Pese al ruido político, las especulaciones, por muy argumentadas que parezcan, no sirven para explicar el motivo central de la subida de los precios de la energía. La lógica dice que con una demanda estable y un mayor peso de las energías más baratas, como ocurre en la actualidad, los precios bajan. Pero existen otros factores que los han hecho subir. La explicación está muy relacionada con las externalidades negativas de la transición energética. Sin ir más lejos, un informe de Bank of America conocido este viernes apunta a las renovables y el gas como culpables del encarecimiento y lamenta que otras fuentes, como los combustibles fósiles, hayan sido desechados.

La espectacular revalorización de los derechos de carbono, pensados para desincentivar las emisiones de CO₂ —pero que han acabado generando un mercado secundario altamente especulativo—, explicó el 20% del encarecimiento de la electricidad entre diciembre de 2020 y junio de 2021. Así se desprende de un estudio de Matías Pacce, Isabel Sánchez y Marta Suárez-Varela que ha publicado recientemente el Banco de España. Durante ese período, la tonelada de CO₂ pasó de los 30 a los 52 euros. Actualmente, supera los 60, y el Banco de Inglaterra prevé que para 2030 rebase los 250.

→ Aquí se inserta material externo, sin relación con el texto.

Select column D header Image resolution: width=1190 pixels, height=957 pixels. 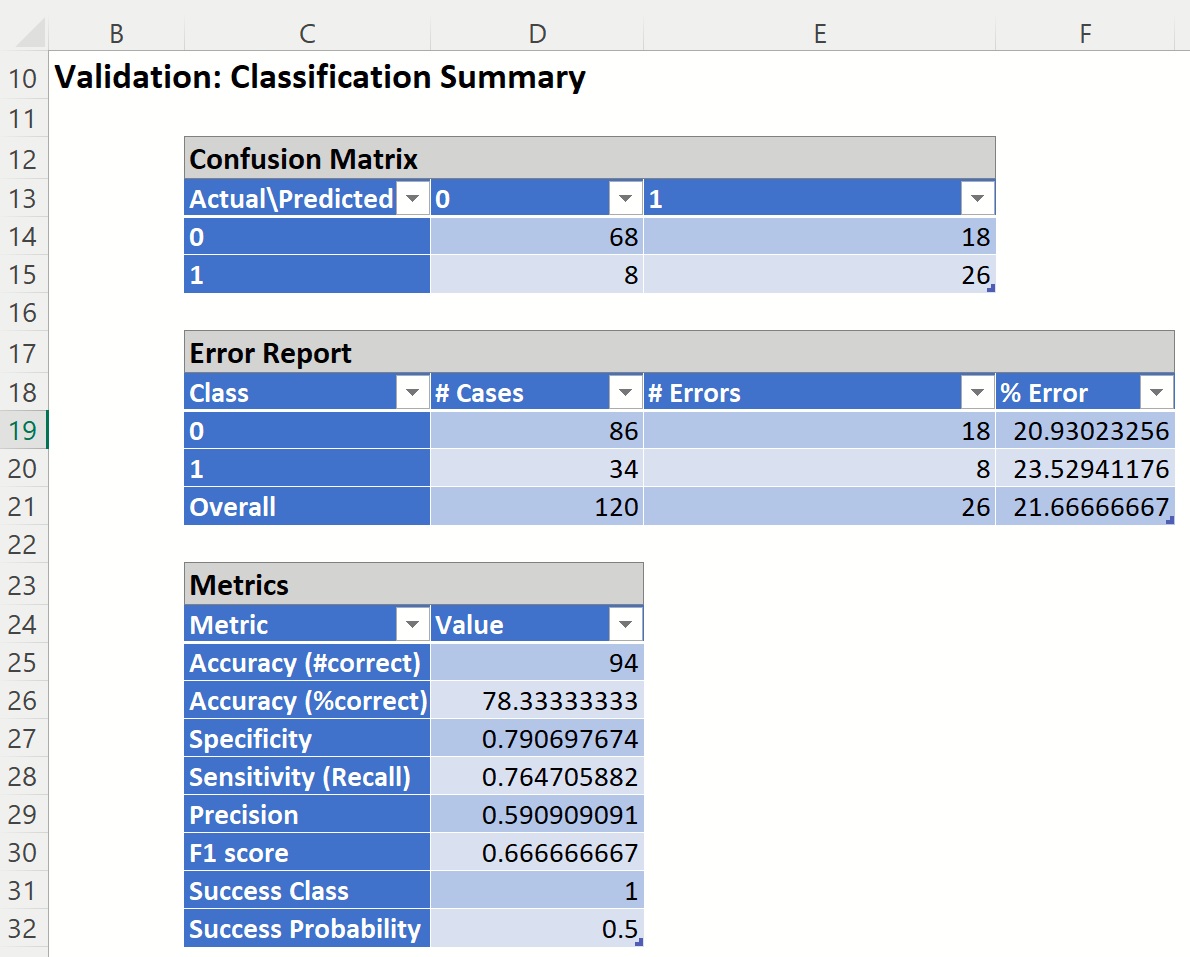click(537, 34)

La principal causa de la situación actual es el encarecimiento del gas, en un contexto de carestía de las materias primas

Sin embargo, la principal causa de la situación actual, destaca el estudio, es el encarecimiento del gas, en un contexto de carestía de las materias primas derivado de la crisis del coronavirus. Esta 'commodity' se usa en las centrales de ciclo combinado, que habitualmente marcan los precios, al tratarse de la energía más cara. En solo tres meses, el gas ha duplicado su valor, hasta rozar los 50 euros/MWh. Es casi cinco veces más que hace un año.

Según el estudio del Banco de España, la mitad del encarecimiento de la luz en el primer semestre se explicó por este factor. En agosto, la demanda incidió 100 veces menos en la fijación del precio. En la política y en la economía, como en la vida, cada uno se queda con la explicación que más satisface sus intereses.